You can imagine Redis as a big dictionary or hash table ( in redis world, dictionary & hash table are two separate technical words ) which is essentially a key value store. Whether you store string, set, map, sorted set or geo-spatial data to redis, if not all, most of the things somehow gets saved in this big dictionary. This post intends to explain how internally redis dictionary is designed & how they are resized when required.

Components

Redis Database Object

You can have many databases configured in redis. Redis API clients & cli commands interact with this instance. As you can see below, every database object has a member dict *dict which represents the whole key space as a big dictionary in redis. We are mostly interested in exploring this dictionary.

The following image is very helpful & should help you visualize redis dictionary & related structures before we see the code.

Figure 1

Let’s take a bottom up look into how each structure looks:

dictEntry

A dictionary entry is nothing but a key value pair. The key & value are of type void so that any data type can fit in — better flexibility.

Also dictEntry forms a linked list with each other as you can see in Figure 1.

dictht

This is the hash table implementation in redis. As you can see in Figure 1, dict contains reference to dictht where data actually gets stored.

table: It’s an array of size size . Each table location i.e; table[i] contains a reference to the head of the linked list formed by dictEntry objects as shown in Figure 1. Each table[i] is called a bucket.

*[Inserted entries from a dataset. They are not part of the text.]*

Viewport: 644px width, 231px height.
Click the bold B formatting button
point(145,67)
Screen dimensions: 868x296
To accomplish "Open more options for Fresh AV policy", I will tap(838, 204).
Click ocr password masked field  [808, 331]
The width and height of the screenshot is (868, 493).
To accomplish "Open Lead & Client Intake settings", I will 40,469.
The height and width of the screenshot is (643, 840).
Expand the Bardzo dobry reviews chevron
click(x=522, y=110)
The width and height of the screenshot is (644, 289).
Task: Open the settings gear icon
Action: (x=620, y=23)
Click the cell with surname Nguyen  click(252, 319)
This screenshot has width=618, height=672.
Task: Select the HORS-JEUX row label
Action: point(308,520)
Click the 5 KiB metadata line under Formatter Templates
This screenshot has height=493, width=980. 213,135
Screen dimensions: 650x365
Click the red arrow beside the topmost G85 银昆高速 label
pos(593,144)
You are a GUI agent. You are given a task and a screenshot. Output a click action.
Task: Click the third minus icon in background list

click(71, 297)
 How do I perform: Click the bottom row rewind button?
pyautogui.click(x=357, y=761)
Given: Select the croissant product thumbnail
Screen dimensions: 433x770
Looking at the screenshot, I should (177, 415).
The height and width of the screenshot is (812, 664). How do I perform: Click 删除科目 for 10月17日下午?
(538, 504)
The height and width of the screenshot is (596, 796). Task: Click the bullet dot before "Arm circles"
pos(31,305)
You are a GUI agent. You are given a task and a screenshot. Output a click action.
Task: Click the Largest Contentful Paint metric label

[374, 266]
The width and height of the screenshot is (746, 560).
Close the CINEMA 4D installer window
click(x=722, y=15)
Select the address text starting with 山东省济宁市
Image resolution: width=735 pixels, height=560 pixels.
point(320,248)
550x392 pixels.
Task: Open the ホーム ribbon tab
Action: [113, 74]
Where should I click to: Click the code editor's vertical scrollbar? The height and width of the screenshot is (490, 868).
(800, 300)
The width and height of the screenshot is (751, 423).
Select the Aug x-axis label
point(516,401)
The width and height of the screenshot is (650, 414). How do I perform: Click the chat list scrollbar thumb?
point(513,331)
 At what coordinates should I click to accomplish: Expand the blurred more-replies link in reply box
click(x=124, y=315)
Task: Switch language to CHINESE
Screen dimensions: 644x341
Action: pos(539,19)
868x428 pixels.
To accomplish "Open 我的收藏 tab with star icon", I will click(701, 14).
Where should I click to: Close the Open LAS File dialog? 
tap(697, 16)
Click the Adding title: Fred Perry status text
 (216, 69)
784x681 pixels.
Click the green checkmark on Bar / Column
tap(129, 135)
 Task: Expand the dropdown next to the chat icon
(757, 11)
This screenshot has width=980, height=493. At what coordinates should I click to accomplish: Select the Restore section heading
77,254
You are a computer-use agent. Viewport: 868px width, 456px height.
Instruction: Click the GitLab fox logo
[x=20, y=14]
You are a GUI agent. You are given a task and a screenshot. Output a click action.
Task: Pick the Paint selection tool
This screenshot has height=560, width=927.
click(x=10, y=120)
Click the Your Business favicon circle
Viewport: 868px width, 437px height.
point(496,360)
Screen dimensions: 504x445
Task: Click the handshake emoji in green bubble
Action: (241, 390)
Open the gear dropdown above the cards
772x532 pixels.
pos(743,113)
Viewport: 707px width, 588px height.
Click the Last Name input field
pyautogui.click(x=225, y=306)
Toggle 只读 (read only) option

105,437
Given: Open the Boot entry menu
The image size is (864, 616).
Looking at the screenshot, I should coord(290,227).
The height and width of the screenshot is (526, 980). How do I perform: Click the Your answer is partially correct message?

Redis uses separate chaining with linked list technique to store multiple entries when hash of their keys collide i.e; they end up in the same bucket. Hence dictEntry objects form a linked list.

So cost of finding an entry = cost of finding the bucket table[i] ( constant cost ) + cost of traversing in the linked list.

size: Allocated size for the table array. size is always in power of 2. The default initial size is 4.

sizemask: It’s used to calculate the hash of a key. sizemask = size – 1.

used: Total number of elements i.e; dictEntry objects currently in the hash table. So it’s nothing but a summation of size of all the bucket linked lists.

dict

type: is an instance of type dictType. dictType defines several utility functions or hooks to manage key & values in the dictionary. See comments in the following code snippet for more details.

privData: Some private data used in hooks. We don’t much need to concern about it.

ht[2]: redis dictionary internally uses hash tables shown in Figure 1 to dump all entries. Typically ht[0] contains all the data in a normal scenario. However, when ht[0] does not have enough space, redis resizes it & ht[1] comes into picture. When resize happens, another process called rehash comes into action. This is the meat of the article, we’ll discuss in later sections.

rehashidx: This is a very important variable in the context of rehashing. rehashidx == -1 means no rehash is in progress currently
rehashidx ≥ 0 means rehashing of ht[0] is ongoing.

Note: The concept of rehashidx is going to be very important in this article.

iterators: Number of iterators that are currently scanning the redis dictionary to retrieve entries in bulk. There can be multiple such iterators in action simultaneously.

Dictionary Creation & Initialization

This step is quite self explanatory. Each member in dict just get reset to appropriate default state. Note that rehashidx is initialized to -1.

Dictionary Reorganization

Typically hash tables are dynamic in nature, especially when it’s a system like Redis, obviously it has to scale on demand as more and more keys are added or removed.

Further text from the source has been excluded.